As I discussed in my last post, resisters sometimes got lost in the confusion of war because their aliases worked so well. There were also cases in which a resister accomplished so much and became so well-known by his or her wartime pseudonym that the false name became part of the resister’s postwar identity.

For example, several Frenchmen hyphenated their last names, adding their resistance name to their family name. The dashing First World War veteran and partisan leader Henri Petit, who harassed the Germans during the Second World War under the name Romans, changed his name to Henri Romans-Petit after the war. It was undoubtedly easier than trying to get everyone to remember that “Romans” was not really the name of the famous hero. In other cases, Frenchmen with political ambitions attached their well-known noms de guerre to their surnames because having Resistance credentials leant a man a certain moral authority in postwar politics.

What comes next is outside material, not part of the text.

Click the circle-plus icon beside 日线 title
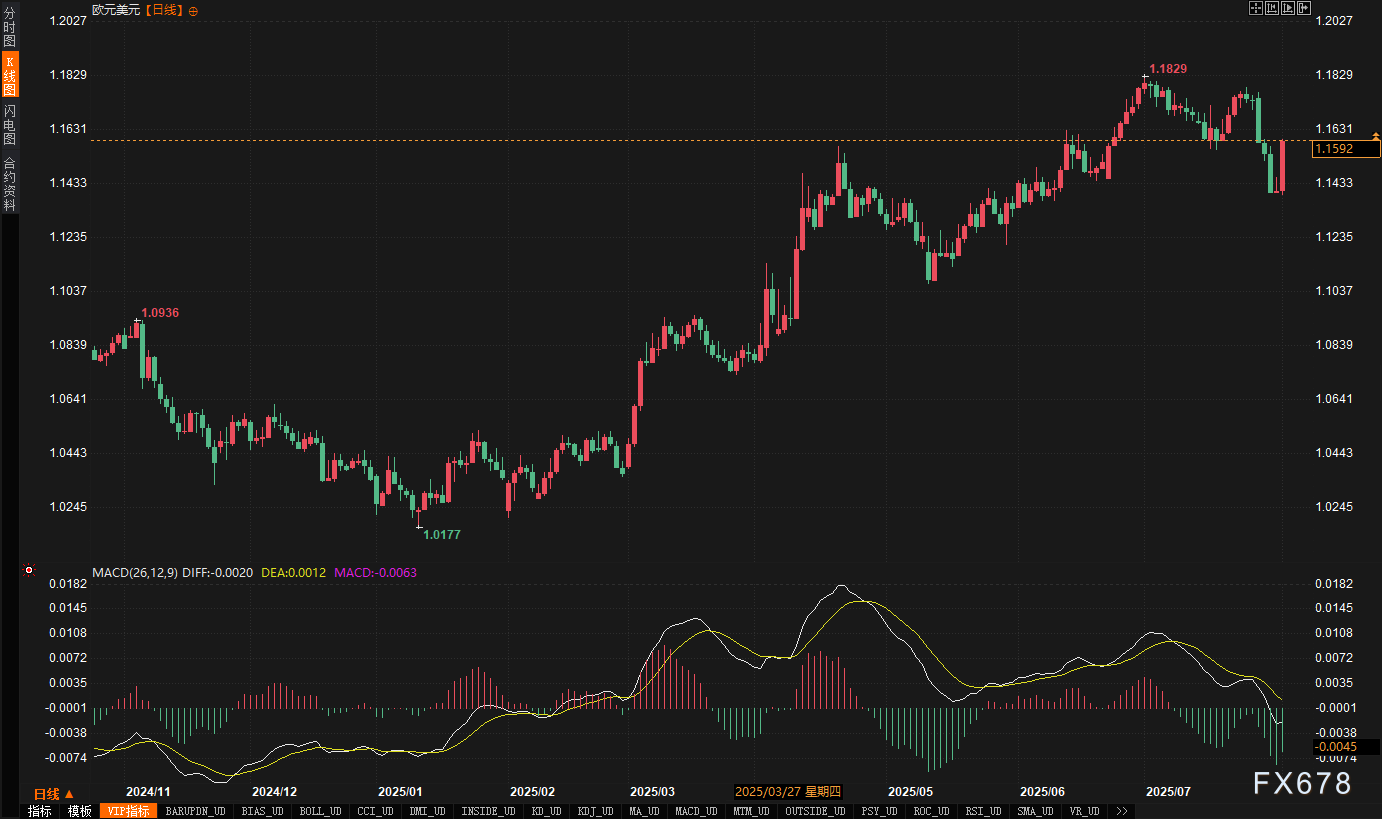The width and height of the screenshot is (1382, 819). tap(193, 10)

No one in Dutch-Paris hyphenated his or her name after the war, but one man did use his wartime alias as a nickname for the rest of this life. This was Moen, Weidner’s trusted lieutenant. Despite being Jewish himself, he circulated constantly through occupied France, Belgium and the Netherlands, never taking a break in Switzerland. He carried compromising documents and guided fugitives to the Spanish and Swiss borders. Everywhere he went, he encouraged his colleagues. He was known for his wit and his impressive ability to find a good dinner despite rationing. The fugitives in his care trusted him implicitly.

After the war everyone kept calling him Moen. It’s not clear if he asked them to or if they couldn’t imagine him by any other name than the one that had meant so much to them during the war. His friends’ children even called him Uncle Moen.